Correct. I also imagine you can abuse noalias to get a noalias b, b
noalias c, a mayalias c.
(But i haven't thought too hard about it)
As a trivial> The simplest example of this I can come up with is {A ,
> C?A:B , B} where A `NoAlias` B and C is a runtime value that cannot be
> computed at compile-time. Then A `MayAlias` C?A:B and C?A:B
> `MayAlias` B but A `NoAlias` B.
Yes.
l>
>> This means one single variable may be in multiple disjoint alias sets
in
>> reality.
>
> Agreed.

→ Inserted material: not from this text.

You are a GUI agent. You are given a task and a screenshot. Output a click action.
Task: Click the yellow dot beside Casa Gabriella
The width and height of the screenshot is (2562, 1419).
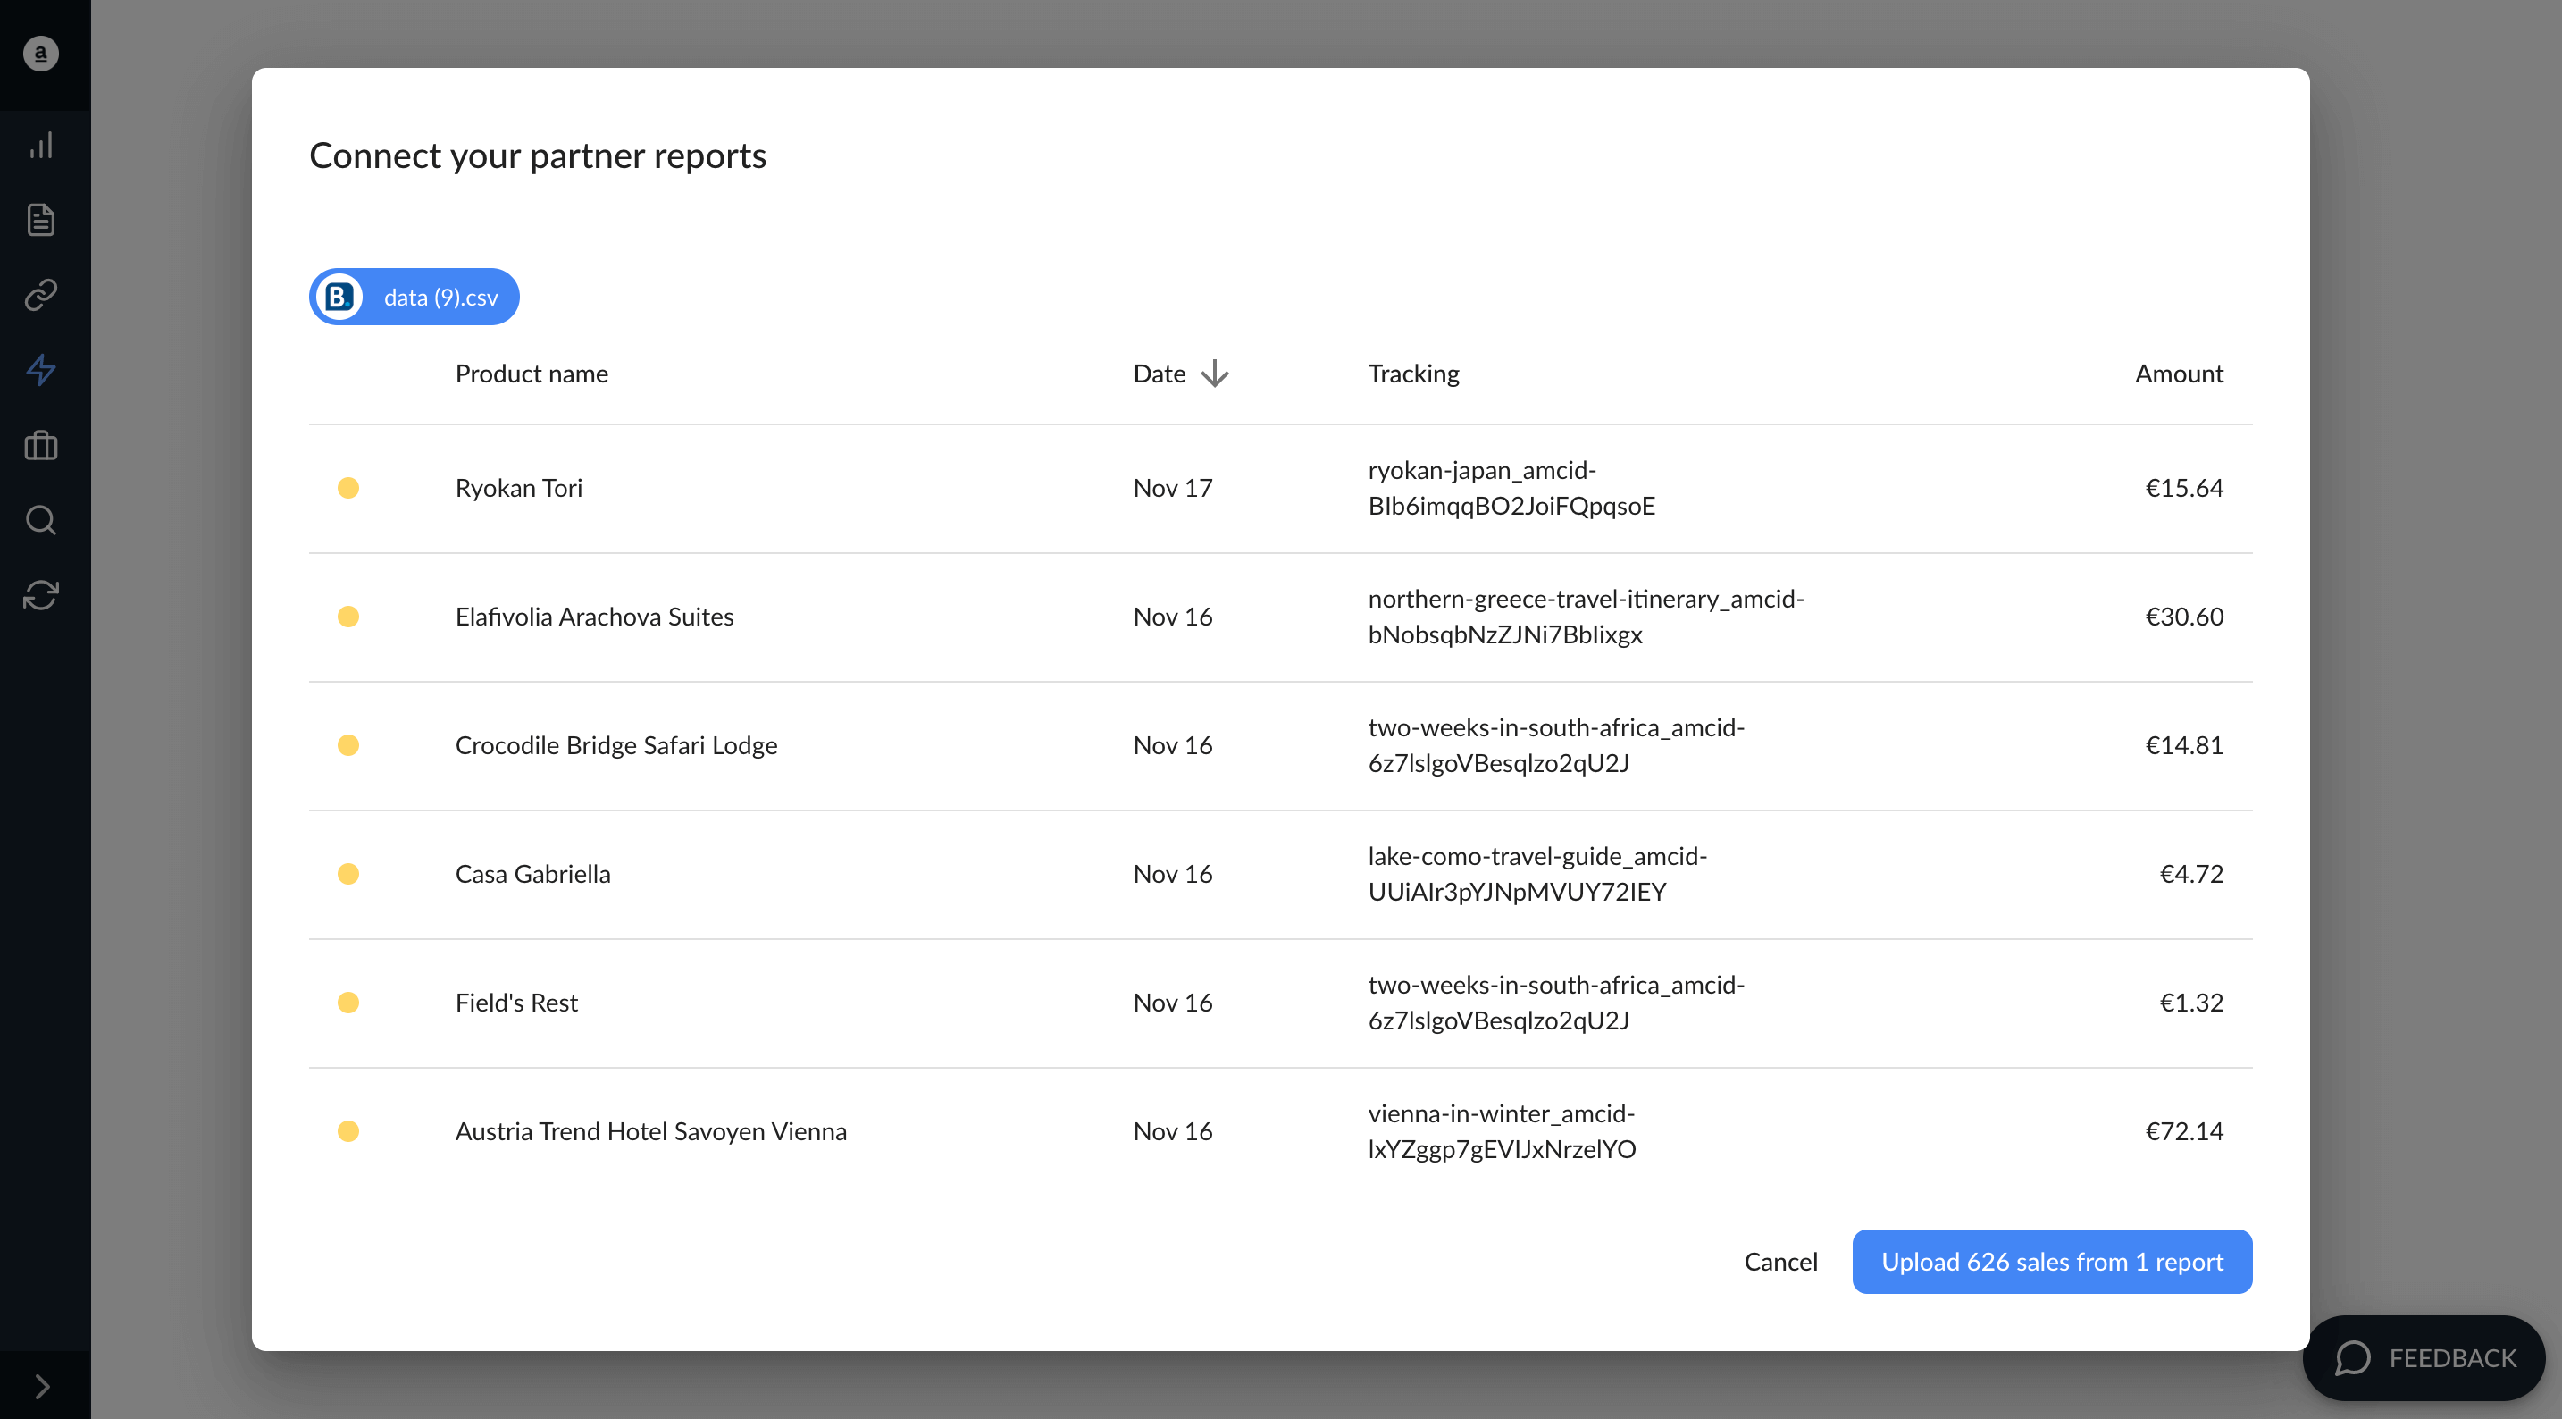click(x=348, y=874)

I did not propose solving the problem within ASTracker for
> this very reason.
>
>> (For example, GEP, PHI will give you different AA results than PHI, GEP
in
>> some cases. That is mostly a FIXME, but there are plenty of cases you
can
>> come up with where info tells you something about one variable and
it's
>> relationship to another, but not to a third. The non-symmetric case is
>> rarer, but again, possible.)
>>
>> Let's say you modify AliasSetTracker to not collapse, and handle
multiple
>> disjoint partitions at once.
>>
>> (Here is here i will draw the equivalence between this and what
we've done
>> before in GCC :) )
>>
>> The only way to maintain correctness (in general) and not collapse is
to
>> maintain multiple alias sets, and say which are affected by which
>> instructions.
>>
>> (IE you have 1 instruction, and it may MOD 5 different alias sets, each
of
>> which represents a different partitioning of the heap).
>>
>> You will discover very quickly, that for most partitioning you can
think of,
>> the cost of maintaining the alias sets over a set of instructions with
is
>> greater than the cost of additional queries you may come up with in the
>> first place
>>
>> In other words, depending on how precise your partitioning you may have
>> variables that clobber 10 or 20 or 30 of the disjoint alias sets.
Handling
>> this is a lot more expensive than saying "hey, i want to move this
one load
>> up another instruction. Does it really conflict?". This is
because you
>> really only care about individual aliases in the alias set at any given
>> time, but unless you go through all the addresses ahead of time, and
had a
>> way to say "okay alias set tracker, i only care about variable x,
y, z, and
>> even then, only x in block a, y in block b, etc", you are paying
the cost of
>> doing whatever queries are necessary to prove something about *all*
>> variables in an alias set.
>>
>> MemorySSA was essentially built with this problem in mind (and thus,
tries
>> to provide chains that let you do querying on. You ask it about a
load, it
>> can O(1) tell you the nearest dominating thing that MOD's it (IE to
which
>> getModRefInfo(Instruction, Location) says Mod).
>
> So my proposal is somewhat related to what you're suggesting --
> tracking the stores through a separate ASTracker lets me basically ask
> a conservative version of getModRefInfo over the entire loop body.
Yes.
MemorySSA just lets you do this per-load instead.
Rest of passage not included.